For this exercise, reproduce the entries below exactly, but only from the line containing "Other styles (286, 578)" through the line containing "Cite (599, 211)", both included.

━━ Input for this task ━━

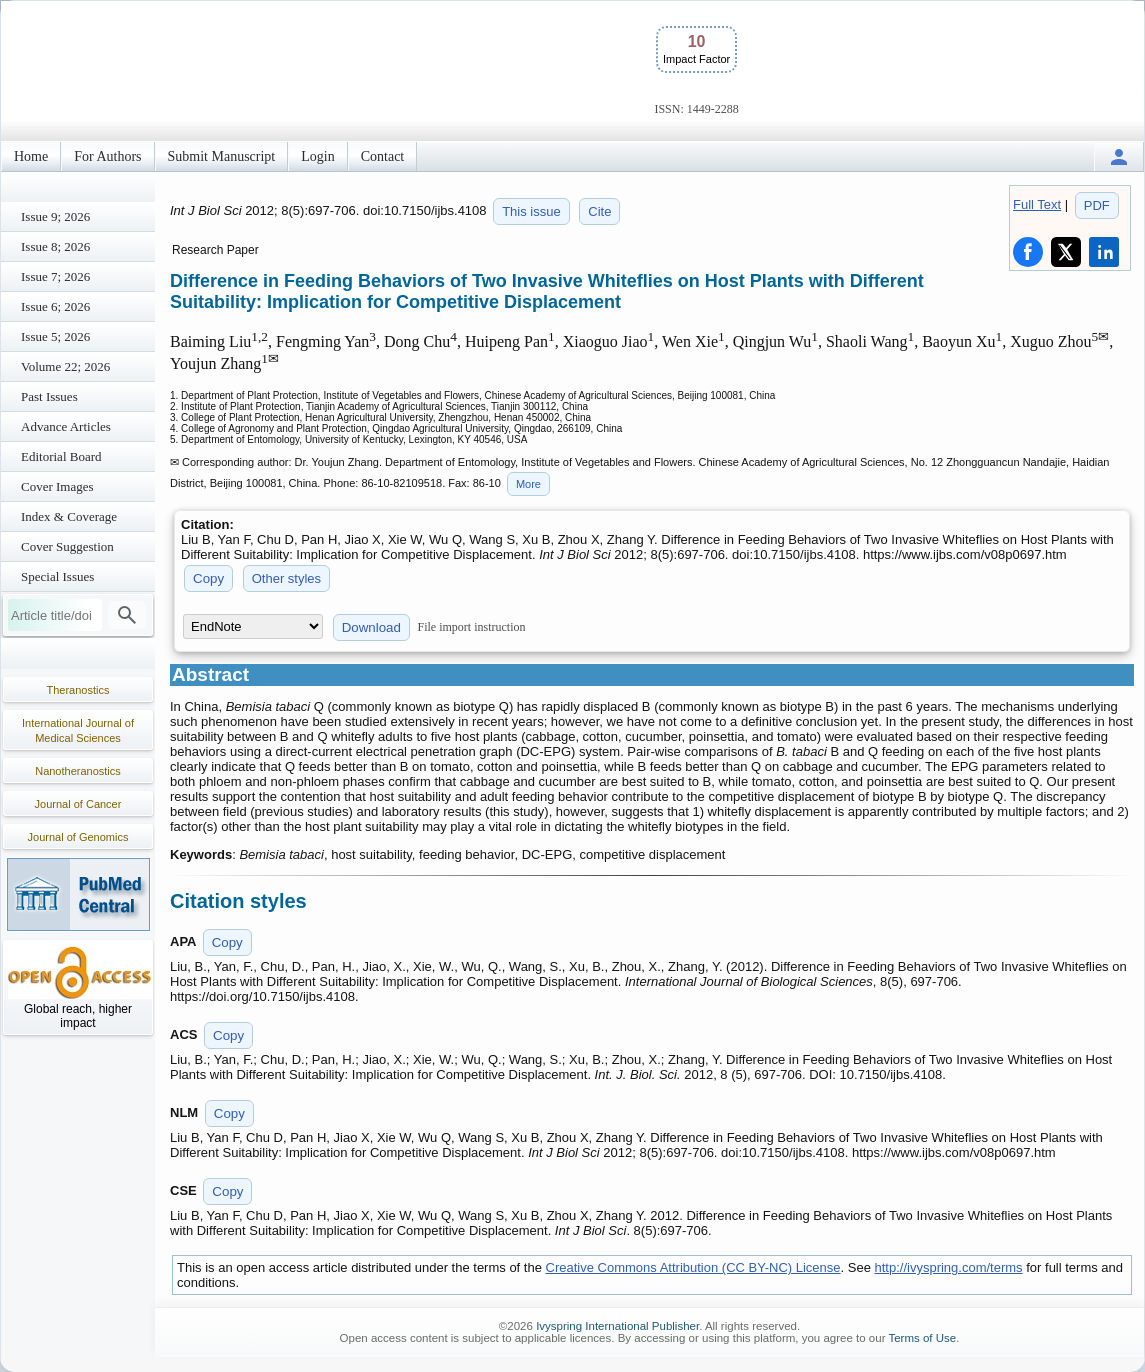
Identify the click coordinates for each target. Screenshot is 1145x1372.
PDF (1097, 205)
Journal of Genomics (78, 837)
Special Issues (57, 576)
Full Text (1037, 204)
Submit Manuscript (222, 156)
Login (317, 156)
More (528, 484)
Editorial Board (61, 456)
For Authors (107, 156)
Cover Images (57, 486)
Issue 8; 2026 (55, 246)
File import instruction (472, 627)
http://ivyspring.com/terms (949, 1267)
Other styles (286, 578)
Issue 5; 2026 (55, 336)
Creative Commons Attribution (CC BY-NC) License (693, 1267)
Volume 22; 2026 (65, 366)
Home (31, 156)
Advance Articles (66, 426)
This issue (531, 211)
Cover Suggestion (67, 546)
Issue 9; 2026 (55, 216)
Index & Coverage (69, 516)
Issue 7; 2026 (55, 276)
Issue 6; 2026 (55, 306)
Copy (208, 578)
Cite (599, 211)
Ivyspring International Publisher (617, 1326)
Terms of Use (922, 1338)
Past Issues (49, 396)
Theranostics (78, 690)
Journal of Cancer (78, 804)
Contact (383, 156)
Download (371, 627)
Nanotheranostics (78, 771)
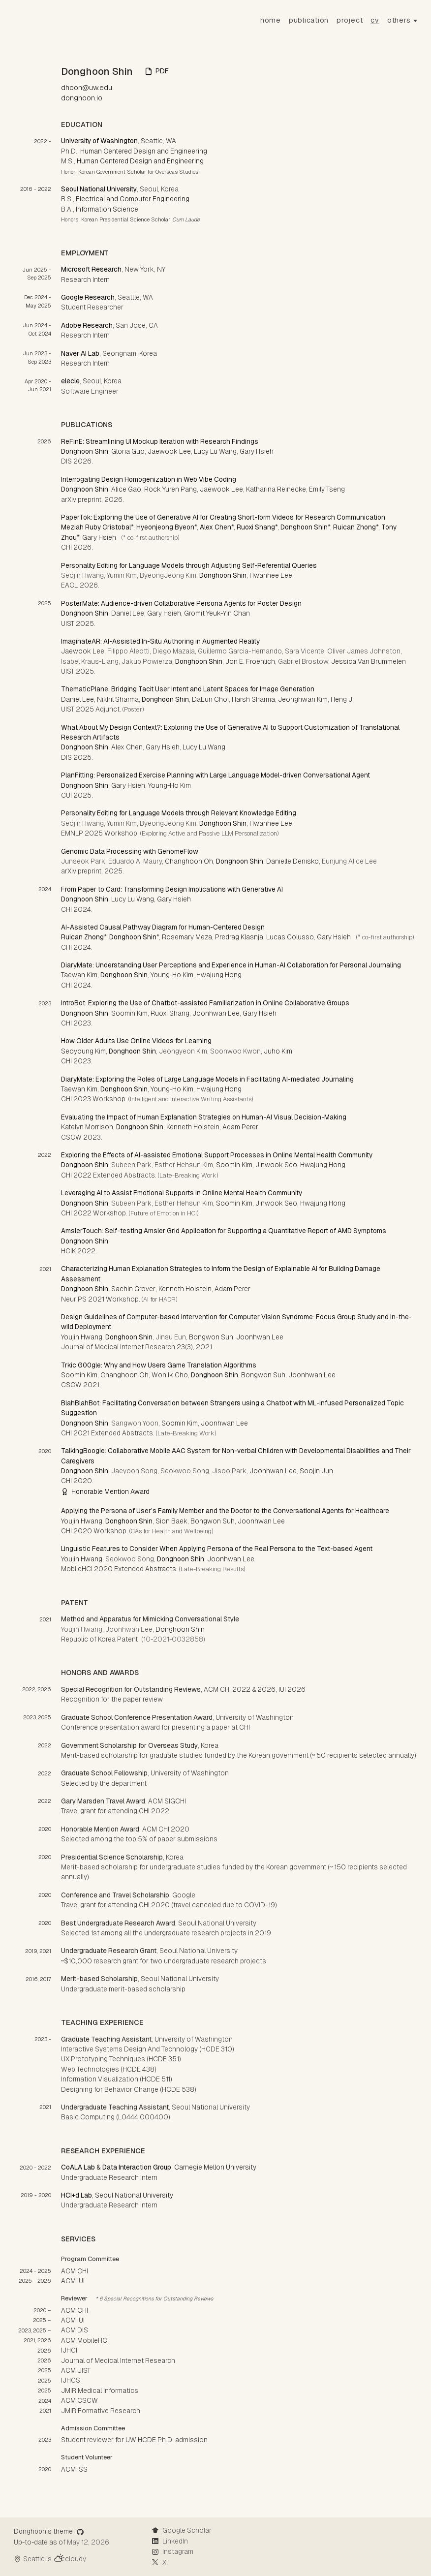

━━━

> [Answer to the problem]:
Other styles (286, 578)
Issue 5; 2026 (55, 336)
Creative Commons Attribution (CC BY-NC) License (693, 1267)
Volume 22; 2026 (65, 366)
Home (31, 156)
Advance Articles (66, 426)
This issue (531, 211)
Cover Suggestion (67, 546)
Issue 9; 2026 (55, 216)
Index & Coverage (69, 516)
Issue 7; 2026 (55, 276)
Issue 6; 2026 (55, 306)
Copy (208, 578)
Cite (599, 211)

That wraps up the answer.